• Exercise: Take the records below and set them down exactly, so that every line matches the original.

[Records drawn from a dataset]
* * * * * * *

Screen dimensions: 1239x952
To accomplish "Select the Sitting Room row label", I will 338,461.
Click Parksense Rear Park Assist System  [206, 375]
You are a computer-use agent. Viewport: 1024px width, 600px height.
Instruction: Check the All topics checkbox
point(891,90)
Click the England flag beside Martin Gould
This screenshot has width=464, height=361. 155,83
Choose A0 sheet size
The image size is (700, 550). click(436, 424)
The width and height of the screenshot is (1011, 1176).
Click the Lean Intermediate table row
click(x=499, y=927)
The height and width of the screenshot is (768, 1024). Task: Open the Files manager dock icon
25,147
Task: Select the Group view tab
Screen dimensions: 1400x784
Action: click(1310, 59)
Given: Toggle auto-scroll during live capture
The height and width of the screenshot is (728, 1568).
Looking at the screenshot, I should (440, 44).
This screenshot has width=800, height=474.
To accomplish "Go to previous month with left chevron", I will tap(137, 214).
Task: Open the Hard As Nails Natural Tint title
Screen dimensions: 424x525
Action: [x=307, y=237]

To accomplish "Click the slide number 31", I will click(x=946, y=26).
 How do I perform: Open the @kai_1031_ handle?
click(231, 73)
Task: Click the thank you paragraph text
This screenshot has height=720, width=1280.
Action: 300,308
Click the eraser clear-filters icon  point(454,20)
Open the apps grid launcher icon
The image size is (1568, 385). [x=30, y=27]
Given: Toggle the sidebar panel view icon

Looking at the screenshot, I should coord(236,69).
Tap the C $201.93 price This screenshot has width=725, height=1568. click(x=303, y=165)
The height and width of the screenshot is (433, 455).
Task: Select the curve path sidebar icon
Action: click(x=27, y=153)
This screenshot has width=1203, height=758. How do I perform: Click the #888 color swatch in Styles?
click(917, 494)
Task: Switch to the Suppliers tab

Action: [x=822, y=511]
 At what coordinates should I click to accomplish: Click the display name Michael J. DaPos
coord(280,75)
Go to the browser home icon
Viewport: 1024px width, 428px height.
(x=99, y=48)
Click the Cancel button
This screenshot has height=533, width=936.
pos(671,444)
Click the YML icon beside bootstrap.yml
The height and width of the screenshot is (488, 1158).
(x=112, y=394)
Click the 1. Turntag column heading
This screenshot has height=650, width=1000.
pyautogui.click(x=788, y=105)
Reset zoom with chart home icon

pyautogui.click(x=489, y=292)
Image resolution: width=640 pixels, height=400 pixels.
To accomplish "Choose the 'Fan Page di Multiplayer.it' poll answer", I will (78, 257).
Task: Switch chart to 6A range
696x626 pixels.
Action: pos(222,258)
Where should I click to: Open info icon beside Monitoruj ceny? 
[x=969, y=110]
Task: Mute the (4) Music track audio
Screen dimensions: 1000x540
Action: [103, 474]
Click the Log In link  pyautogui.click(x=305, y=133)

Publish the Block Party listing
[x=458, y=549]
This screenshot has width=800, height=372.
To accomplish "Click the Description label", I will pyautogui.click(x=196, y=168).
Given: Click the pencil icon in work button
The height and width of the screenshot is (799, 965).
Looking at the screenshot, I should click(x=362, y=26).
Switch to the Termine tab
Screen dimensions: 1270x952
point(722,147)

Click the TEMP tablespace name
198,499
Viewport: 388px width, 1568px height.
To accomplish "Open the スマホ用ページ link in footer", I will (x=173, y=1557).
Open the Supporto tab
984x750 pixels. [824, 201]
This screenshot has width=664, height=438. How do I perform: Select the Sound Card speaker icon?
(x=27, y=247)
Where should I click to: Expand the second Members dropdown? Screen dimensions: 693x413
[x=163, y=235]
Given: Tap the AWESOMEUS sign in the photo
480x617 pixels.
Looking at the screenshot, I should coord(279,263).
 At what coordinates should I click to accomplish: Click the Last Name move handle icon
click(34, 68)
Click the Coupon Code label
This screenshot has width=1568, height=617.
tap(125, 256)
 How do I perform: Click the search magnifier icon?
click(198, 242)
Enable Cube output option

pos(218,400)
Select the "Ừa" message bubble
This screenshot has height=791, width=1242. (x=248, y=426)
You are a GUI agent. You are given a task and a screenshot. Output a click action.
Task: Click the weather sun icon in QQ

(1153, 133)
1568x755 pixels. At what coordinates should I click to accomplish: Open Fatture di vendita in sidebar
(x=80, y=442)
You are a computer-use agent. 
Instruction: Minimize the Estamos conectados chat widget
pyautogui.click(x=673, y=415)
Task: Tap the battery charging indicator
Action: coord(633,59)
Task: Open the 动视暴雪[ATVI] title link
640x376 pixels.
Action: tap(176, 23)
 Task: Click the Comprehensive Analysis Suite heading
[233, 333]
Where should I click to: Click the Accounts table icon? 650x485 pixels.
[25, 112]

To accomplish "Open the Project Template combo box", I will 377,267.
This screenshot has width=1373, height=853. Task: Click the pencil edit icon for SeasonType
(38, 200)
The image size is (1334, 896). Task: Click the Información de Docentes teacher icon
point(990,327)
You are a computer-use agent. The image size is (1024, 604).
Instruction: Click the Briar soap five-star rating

* * * * * * *

• Solution below:
Screen dimensions: 1239x952
To accomplish "Select the Sitting Room row label", I will 338,461.
Click Parksense Rear Park Assist System  [206, 375]
You are a computer-use agent. Viewport: 1024px width, 600px height.
Instruction: Check the All topics checkbox
point(891,90)
Click the England flag beside Martin Gould
This screenshot has width=464, height=361. 155,83
Choose A0 sheet size
The image size is (700, 550). click(436, 424)
The width and height of the screenshot is (1011, 1176).
Click the Lean Intermediate table row
click(x=499, y=927)
The height and width of the screenshot is (768, 1024). Task: Open the Files manager dock icon
25,147
Task: Select the Group view tab
Screen dimensions: 1400x784
Action: click(1310, 59)
Given: Toggle auto-scroll during live capture
The height and width of the screenshot is (728, 1568).
Looking at the screenshot, I should (440, 44).
This screenshot has width=800, height=474.
To accomplish "Go to previous month with left chevron", I will tap(137, 214).
Task: Open the Hard As Nails Natural Tint title
Screen dimensions: 424x525
Action: [x=307, y=237]

To accomplish "Click the slide number 31", I will click(x=946, y=26).
 How do I perform: Open the @kai_1031_ handle?
click(231, 73)
Task: Click the thank you paragraph text
This screenshot has height=720, width=1280.
Action: 300,308
Click the eraser clear-filters icon  point(454,20)
Open the apps grid launcher icon
The image size is (1568, 385). [x=30, y=27]
Given: Toggle the sidebar panel view icon

Looking at the screenshot, I should coord(236,69).
Tap the C $201.93 price This screenshot has width=725, height=1568. click(x=303, y=165)
The height and width of the screenshot is (433, 455).
Task: Select the curve path sidebar icon
Action: click(x=27, y=153)
This screenshot has width=1203, height=758. How do I perform: Click the #888 color swatch in Styles?
click(917, 494)
Task: Switch to the Suppliers tab

Action: [x=822, y=511]
 At what coordinates should I click to accomplish: Click the display name Michael J. DaPos
coord(280,75)
Go to the browser home icon
Viewport: 1024px width, 428px height.
(x=99, y=48)
Click the Cancel button
This screenshot has height=533, width=936.
pos(671,444)
Click the YML icon beside bootstrap.yml
The height and width of the screenshot is (488, 1158).
(x=112, y=394)
Click the 1. Turntag column heading
This screenshot has height=650, width=1000.
pyautogui.click(x=788, y=105)
Reset zoom with chart home icon

pyautogui.click(x=489, y=292)
Image resolution: width=640 pixels, height=400 pixels.
To accomplish "Choose the 'Fan Page di Multiplayer.it' poll answer", I will (78, 257).
Task: Switch chart to 6A range
696x626 pixels.
Action: pos(222,258)
Where should I click to: Open info icon beside Monitoruj ceny? 
[x=969, y=110]
Task: Mute the (4) Music track audio
Screen dimensions: 1000x540
Action: [103, 474]
Click the Log In link  pyautogui.click(x=305, y=133)

Publish the Block Party listing
[x=458, y=549]
This screenshot has width=800, height=372.
To accomplish "Click the Description label", I will pyautogui.click(x=196, y=168).
Given: Click the pencil icon in work button
The height and width of the screenshot is (799, 965).
Looking at the screenshot, I should click(x=362, y=26).
Switch to the Termine tab
Screen dimensions: 1270x952
point(722,147)

Click the TEMP tablespace name
198,499
Viewport: 388px width, 1568px height.
To accomplish "Open the スマホ用ページ link in footer", I will (x=173, y=1557).
Open the Supporto tab
984x750 pixels. [824, 201]
This screenshot has width=664, height=438. How do I perform: Select the Sound Card speaker icon?
(x=27, y=247)
Where should I click to: Expand the second Members dropdown? Screen dimensions: 693x413
[x=163, y=235]
Given: Tap the AWESOMEUS sign in the photo
480x617 pixels.
Looking at the screenshot, I should coord(279,263).
 At what coordinates should I click to accomplish: Click the Last Name move handle icon
click(34, 68)
Click the Coupon Code label
This screenshot has width=1568, height=617.
tap(125, 256)
 How do I perform: Click the search magnifier icon?
click(198, 242)
Enable Cube output option

pos(218,400)
Select the "Ừa" message bubble
This screenshot has height=791, width=1242. (x=248, y=426)
You are a GUI agent. You are given a task and a screenshot. Output a click action.
Task: Click the weather sun icon in QQ

(1153, 133)
1568x755 pixels. At what coordinates should I click to accomplish: Open Fatture di vendita in sidebar
(x=80, y=442)
You are a computer-use agent. 
Instruction: Minimize the Estamos conectados chat widget
pyautogui.click(x=673, y=415)
Task: Tap the battery charging indicator
Action: coord(633,59)
Task: Open the 动视暴雪[ATVI] title link
640x376 pixels.
Action: tap(176, 23)
 Task: Click the Comprehensive Analysis Suite heading
[233, 333]
Where should I click to: Click the Accounts table icon? 650x485 pixels.
[25, 112]

To accomplish "Open the Project Template combo box", I will 377,267.
This screenshot has width=1373, height=853. Task: Click the pencil edit icon for SeasonType
(38, 200)
The image size is (1334, 896). Task: Click the Información de Docentes teacher icon
point(990,327)
You are a computer-use agent. The image size is (1024, 604).
Instruction: Click the Briar soap five-star rating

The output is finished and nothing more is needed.